Directions
From the line with "Task: Open the Visualizzazione options menu" through the line with "Viewport: 1568px width, 662px height.", repeat the entries verbatim, both end lines included, and add nothing.

Data for analysis
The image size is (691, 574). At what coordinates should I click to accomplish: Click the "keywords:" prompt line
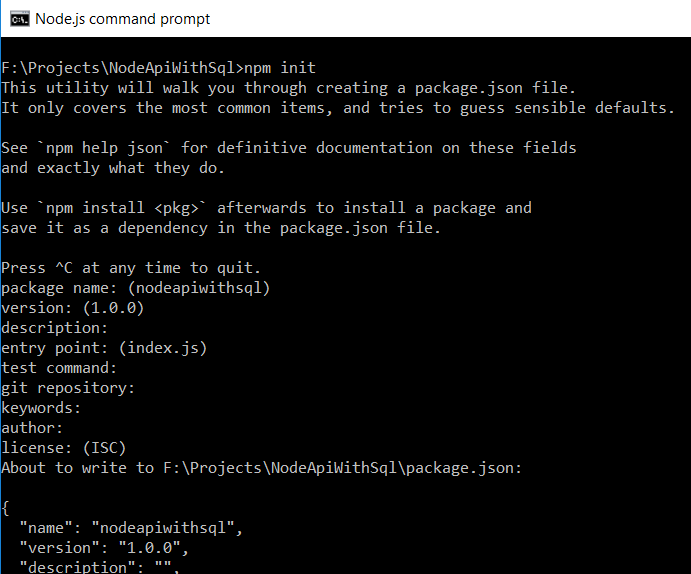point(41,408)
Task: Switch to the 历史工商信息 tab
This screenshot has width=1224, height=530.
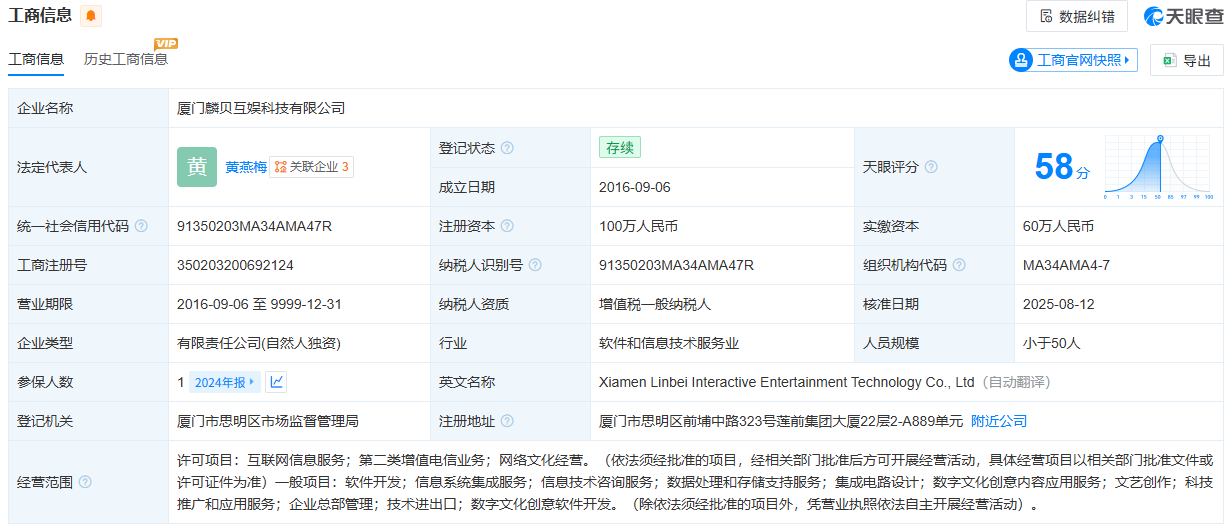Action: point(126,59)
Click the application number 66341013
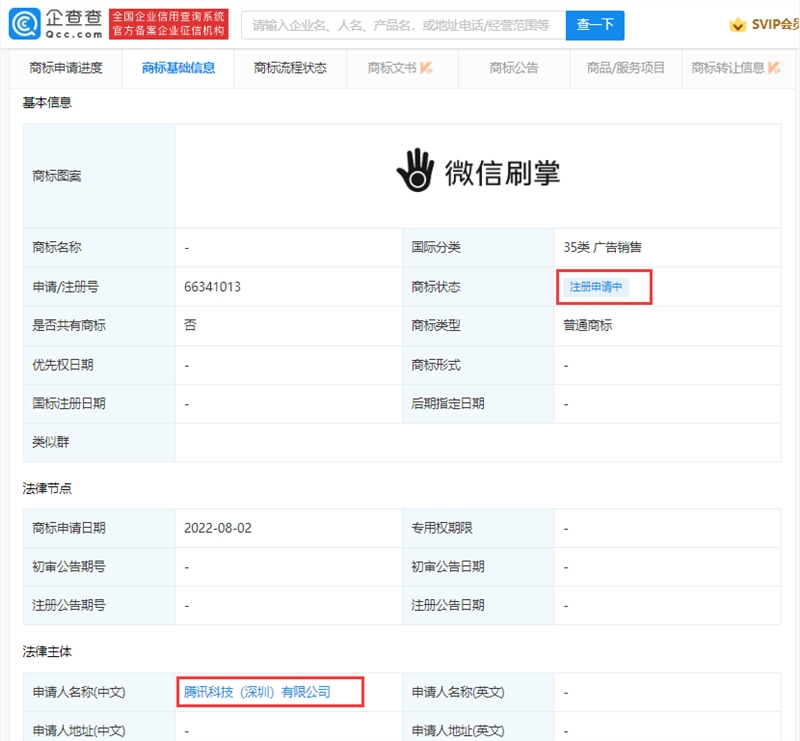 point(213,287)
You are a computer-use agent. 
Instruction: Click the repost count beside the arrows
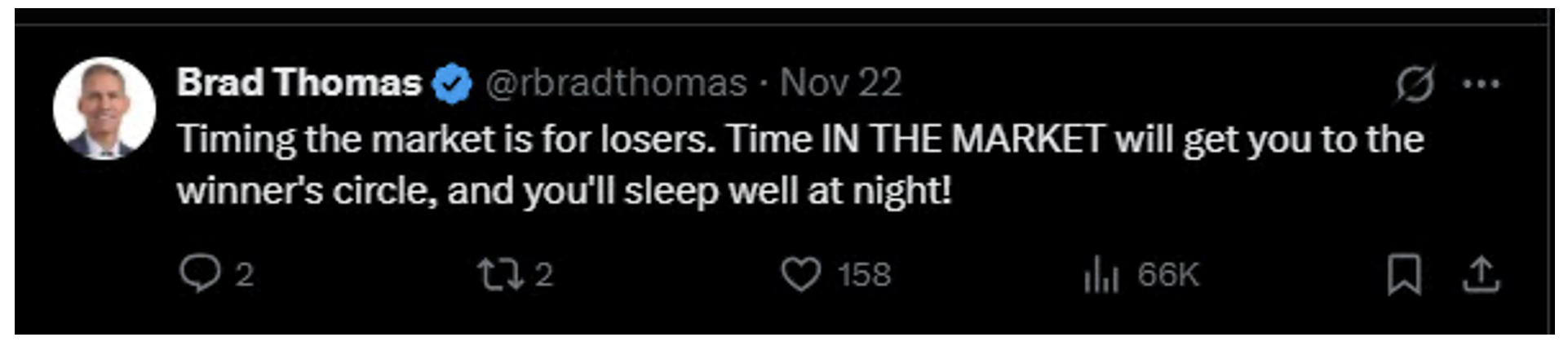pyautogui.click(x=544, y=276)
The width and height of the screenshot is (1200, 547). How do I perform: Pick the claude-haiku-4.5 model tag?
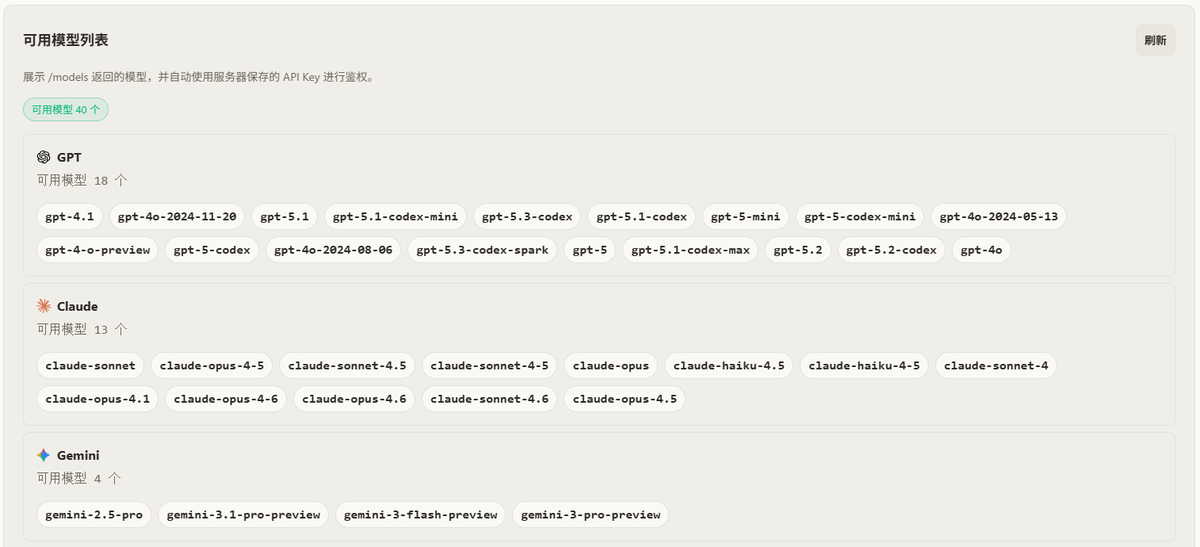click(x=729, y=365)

==

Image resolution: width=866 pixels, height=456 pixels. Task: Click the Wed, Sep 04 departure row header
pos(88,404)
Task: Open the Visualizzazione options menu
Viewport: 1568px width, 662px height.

---

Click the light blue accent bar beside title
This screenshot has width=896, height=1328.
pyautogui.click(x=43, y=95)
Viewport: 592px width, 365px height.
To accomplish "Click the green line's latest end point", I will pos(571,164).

Problem solution
Task: Open the Visualizzazione options menu
Viewport: 1568px width, 662px height.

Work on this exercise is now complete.